Delicious cheese quesadilla loaded with melted cheese and topped with 4 ingredient guacamole and Pico de Gallo. This Mexican recipe take less than 10 minutes to make. Or, upgrade and make our popular Carne Asada Quesadilla. This is exactly how they make quesadilla recipes at San Diego taco shops (taquerias).
Pre-heat a cast iron skillet or non-stick skillet over medium heat.
Place the tortilla on a flat surface. Add 1/2-3/4 cup of cheese to one side of the tortilla. Keep the cheese about 1/4" from the edge of the tortilla. Fold the tortilla in half ensuring the edges line up.
OPTIONAL STEP: For an extra crispy tortilla crust, add 1/2 tbsp of butter to the pan. Let melt before continuing to the next step.
Carefully transfer the quesadilla to the skillet and cook for 2-3 minutes per side if using butter. If not using butter, cook for 3-4 minutes per side until the cheese is melted throughout. Remove from the heat and set aside.
Repeat until all the quesadillas have been cooked.
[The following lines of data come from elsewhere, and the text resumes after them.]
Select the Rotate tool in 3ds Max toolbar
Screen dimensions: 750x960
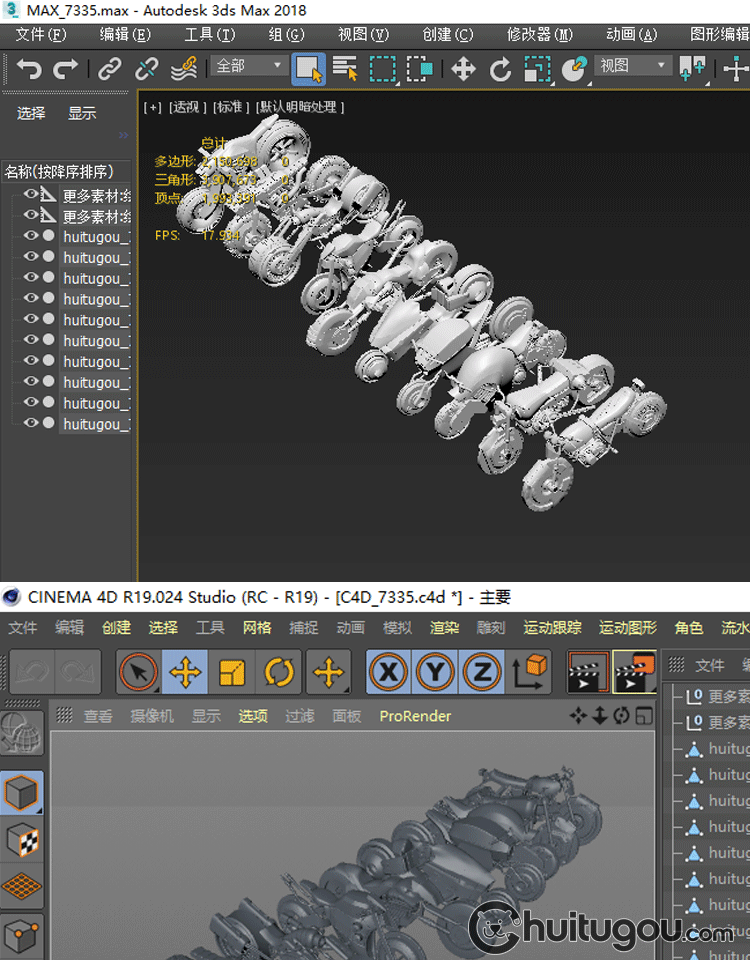click(500, 69)
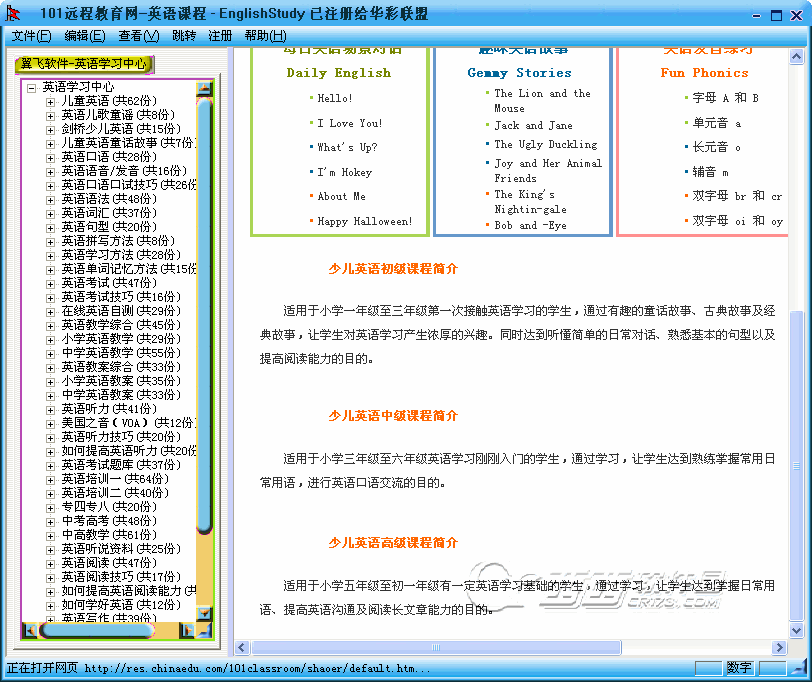812x682 pixels.
Task: Click the web page scroll-right arrow
Action: tap(780, 647)
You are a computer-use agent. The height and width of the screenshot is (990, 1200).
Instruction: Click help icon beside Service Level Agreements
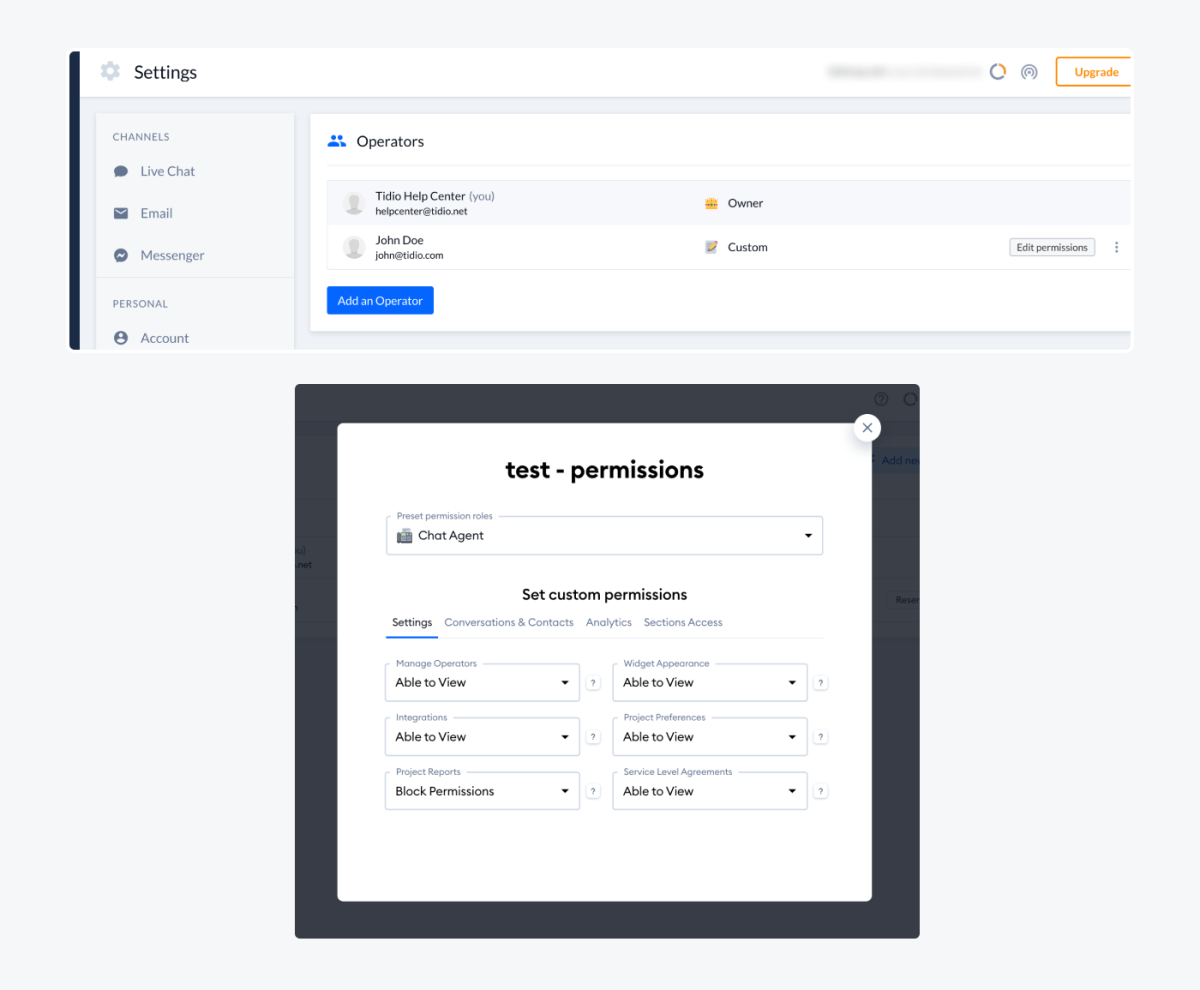pos(821,791)
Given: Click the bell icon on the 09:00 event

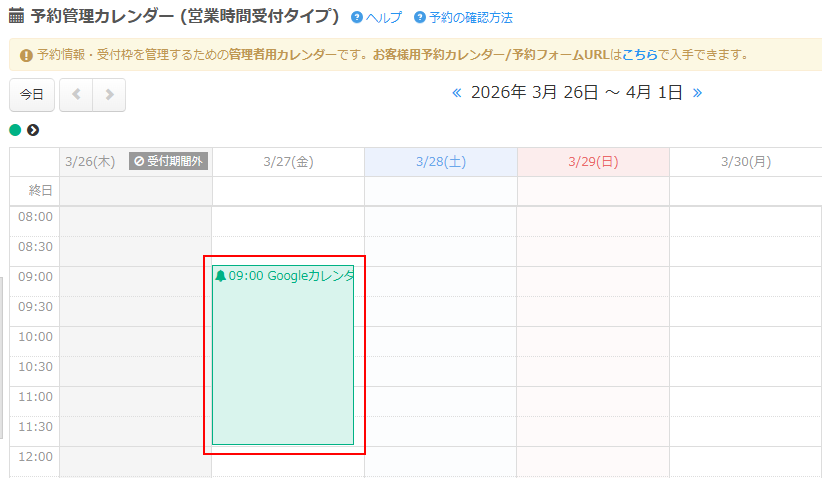Looking at the screenshot, I should click(x=220, y=276).
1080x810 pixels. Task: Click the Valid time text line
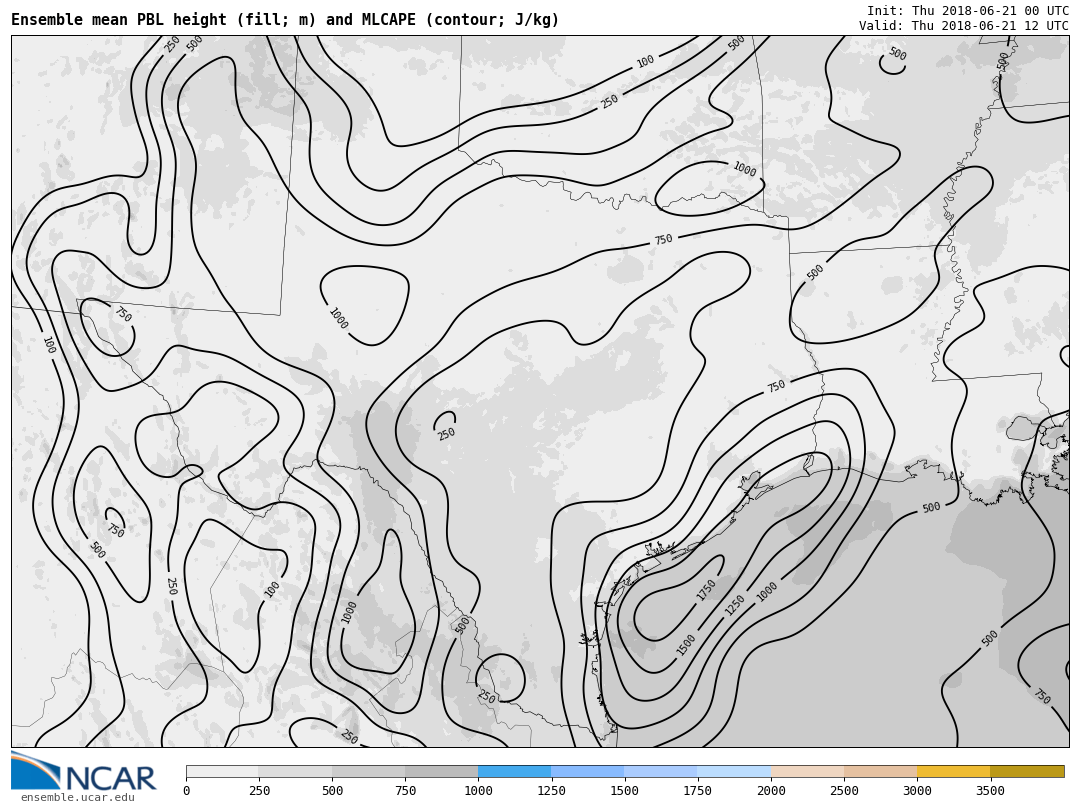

Slice each quesadilla in half and top with your favorite toppings.
Notes
Note 1. Use 1/2 - 3/4 cup of cheese per quesadilla. The best cheese for quesadillas: Mexican cheese blend, Monterey jack, Colby, cheddar, gouda, pepper jack or Oaxaca. Nutritional information is just a rough estimate and only includes the flour tortillas and cheese.